In this Privacy Policy:

  • "MyST Software" means both MyST Software Pty Ltd ACN 634 424 990 and Rubicon Red Pty Ltd ACN 634 424 132.
  • “Personal Information” is information or an opinion about an identified individual, or about an individual who is reasonably identifiable.
  • “Sensitive Information”, a sub-set of Personal Information, is information or an opinion about an individual’s racial or ethnic origin, political opinions, political association membership, religious beliefs or affiliations, philosophical beliefs, professional or trade association membership, trade union membership, sexual orientation or practices or criminal record, and includes health information and genetic information.

So that you may understand how MyST Software deals with your Personal Information, we have set out how and why we collect, hold, use, manage and disclose Personal Information in this Privacy Policy.

We will update this Privacy Policy from time to time at Our discretion, so you should visit Our website regularly to see the latest copy of the Privacy Policy.

This Privacy Policy binds all the companies in the Rubicon Red group, including Our related and affiliated companies. We may use any of Our group companies to assist Us perform Our business activities and functions, and this Privacy Policy should be interpreted so that “We/Us/Our” includes any of Our group companies. These group companies include:

  • Rubicon Red Consulting Services Pty Ltd (ACN 138 910 371);
  • Rubicon Red International Pty Ltd (ACN 167 809 770);
  • Rubicon Red Asset Management Pty Ltd (ACN 163 068 362);
  • Rubicon Red LLC;
  • Rubicon Red Software India Private Limited.

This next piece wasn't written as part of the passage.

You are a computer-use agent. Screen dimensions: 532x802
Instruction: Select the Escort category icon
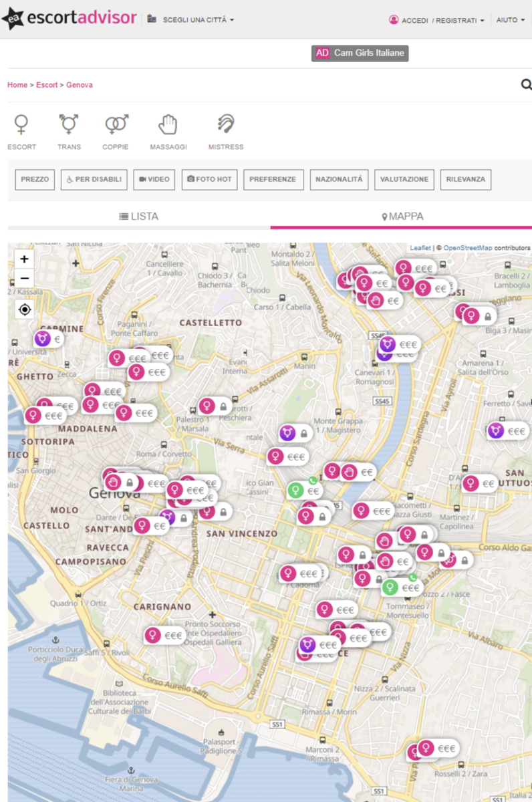(21, 125)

Our MyST Software's business activities and functions include:

  • promoting, offering, selling and performing professional services, including consulting, advice and training;
  • promoting, offering, selling and performing managed services;
  • promoting, offering, licensing and providing support for, software products and software as a service offerings;
  • business activities related to any of these activities.
What Personal Information do we Collect and Hold?

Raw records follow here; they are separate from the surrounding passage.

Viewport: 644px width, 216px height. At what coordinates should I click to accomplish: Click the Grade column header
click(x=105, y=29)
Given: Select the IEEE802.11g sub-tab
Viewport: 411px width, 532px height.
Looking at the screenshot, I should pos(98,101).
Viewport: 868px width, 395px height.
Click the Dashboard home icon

The kinds of Personal Information we collect from you or about you depend on the transaction you have entered into with us, the products and services you or your organisation have contracted us to provide, and the products and services you or your organisation are interested in. The kinds of Personal Information that we commonly collect and hold from you or about you include:

  • your name, date of birth and relationship to other individuals (e.g. record of next of kin or emergency contact);
  • your address, phone number, fax number, email address, Skype address and other addresses/contact details/identifiers used in electronic communications or business cards;
  • voicemail recordings left in MyST Software's phone system and images that individuals have made publicly available or provided to us;
  • video and sound recordings from our security systems;
  • demographic information such as postcode, preferences or interests;
  • information about the products or services that you purchase or consider purchasing from MyST Software, its suppliers or business associates;
  • information about enquiries made to MyST Software, our suppliers or business associates;
  • information you provide when you raise a support enquiry or when MyST Software is working with you to resolve a technical or administrative query;
  • information that you provide in response to market research, surveys or competitions that are conducted by or for MyST Software;
  • information that is provided in respect of employment, contract work, work experience or similar, whether solicited or unsolicited;
  • credit card or details of other payment methods used on MyST Software's website or to purchase our products and services.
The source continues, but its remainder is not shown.